After telling India that he supported seeing the country elevated to ‘its rightful place in the world’ during his three-day visit there last weekend, Obama followed up by telling Japanese Prime Minister Naoto Kan on the sidelines of the APEC summit that Japan is a model for the kind of country that should have a place on the UNSC.
The truth is, of course, that if India is to have any hope of seeing reform of the Council (something that anyway remains a distant prospect, with the current membership in no hurry to back a dilution of their own powers) it will also need the support of permanent member China.
With this in mind, India was pressing the issue with Chinese officials over the weekend on the sidelines of a China-India-Russia summit being held in Wuhan. The Hindustan Times reported that Indian External Affairs Minister SM Krishna told his Chinese counterpart Yang Jiechi that there was 'overwhelming support' for India's bid and added that it was important that UN members focus on the issue.
The paper went on to quote Foreign Secretary Nirupama Rao as outlining the Chinese response as being ‘willing to have “closer consultations” with India on the issue of UN reform, which is incrementally speaking a positive indicator…They are alert to this issue and increasingly focus on it.’
I’m sure they are focusing on the issue, specifically how to find new ways of fobbing India off. India may be making a new diplomatic push, but it seems inconceivable that at a time of such prickly relations between the two it will get anything but lip service from China.

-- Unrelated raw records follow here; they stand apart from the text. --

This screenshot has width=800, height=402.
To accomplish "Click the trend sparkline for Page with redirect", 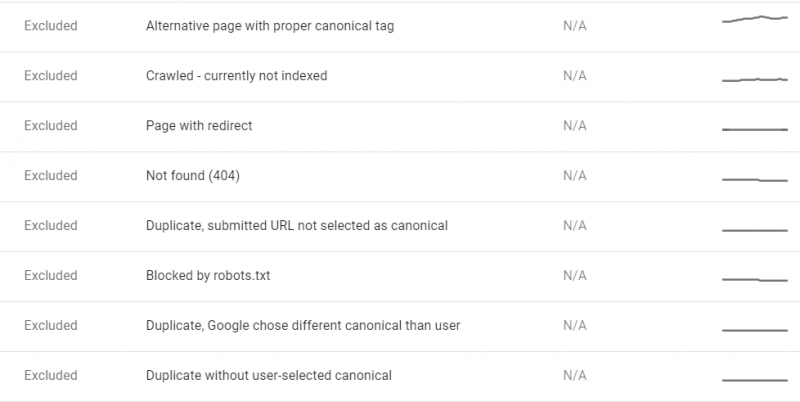I will tap(755, 130).
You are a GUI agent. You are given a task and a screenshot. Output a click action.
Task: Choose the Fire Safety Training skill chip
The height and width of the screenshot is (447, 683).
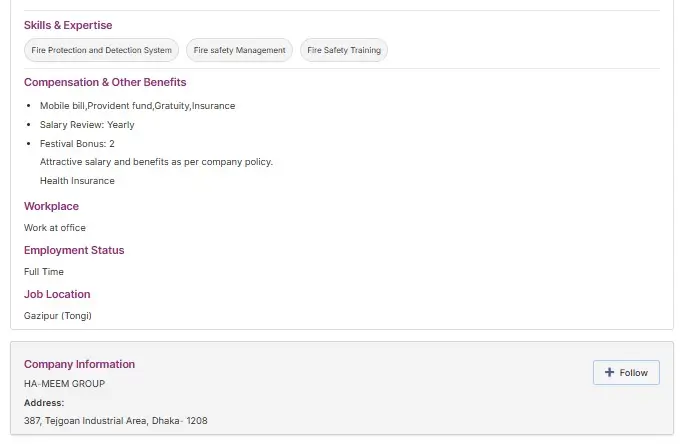coord(343,50)
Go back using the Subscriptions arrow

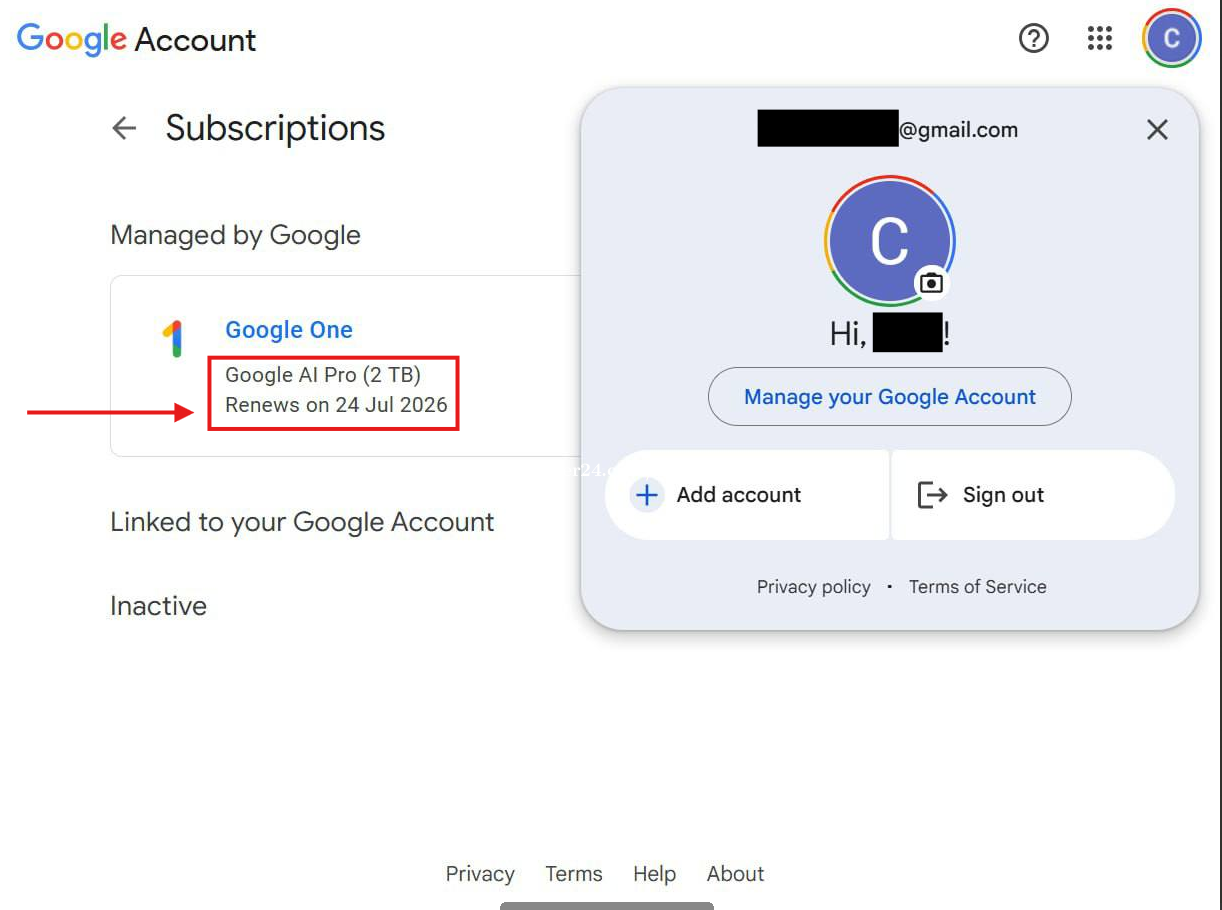(124, 128)
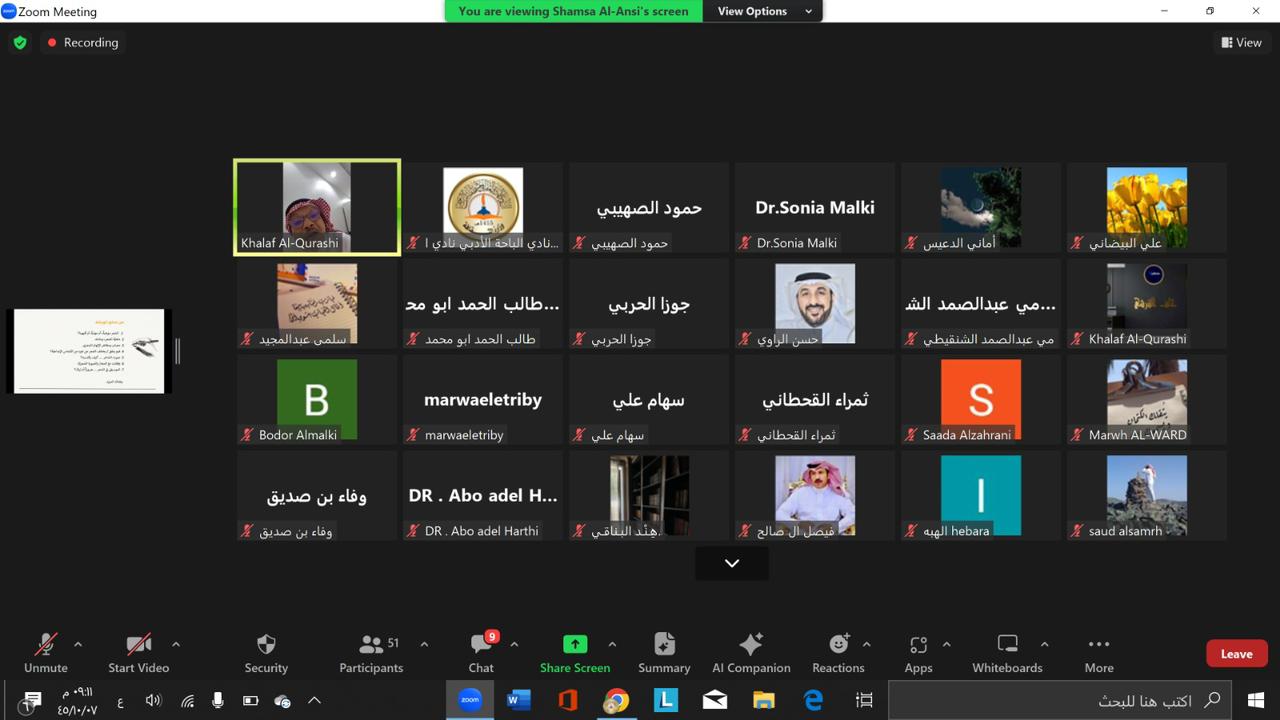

I remember speaking with India’s then deputy permanent representative to the United Nations, A. Gopinathan, in New York back in the summer of 2005 when India last made a big push for a seat. He rightly made the case, as many others have, that the current arrangement fails to reflect the changed realities of the 21st century.
Back then, India had banded together with Brazil, Germany and Japan to form a so-called G-4 bid. Objectively, the joint bid made a lot of sense and certainly would have gone a long way toward remedying the current geographic imbalances. But by aligning itself with Japan, India likely cut its already slim hopes of securing change even further.
India’s new independent drive, then, certainly makes more sense from an Indian perspective. Still, New Delhi shouldn’t count on an early change of heart from China.
Obama, meanwhile, will have been quite happy to pocket the goodwill he received for backing a change he knows full well won’t be coming any time soon.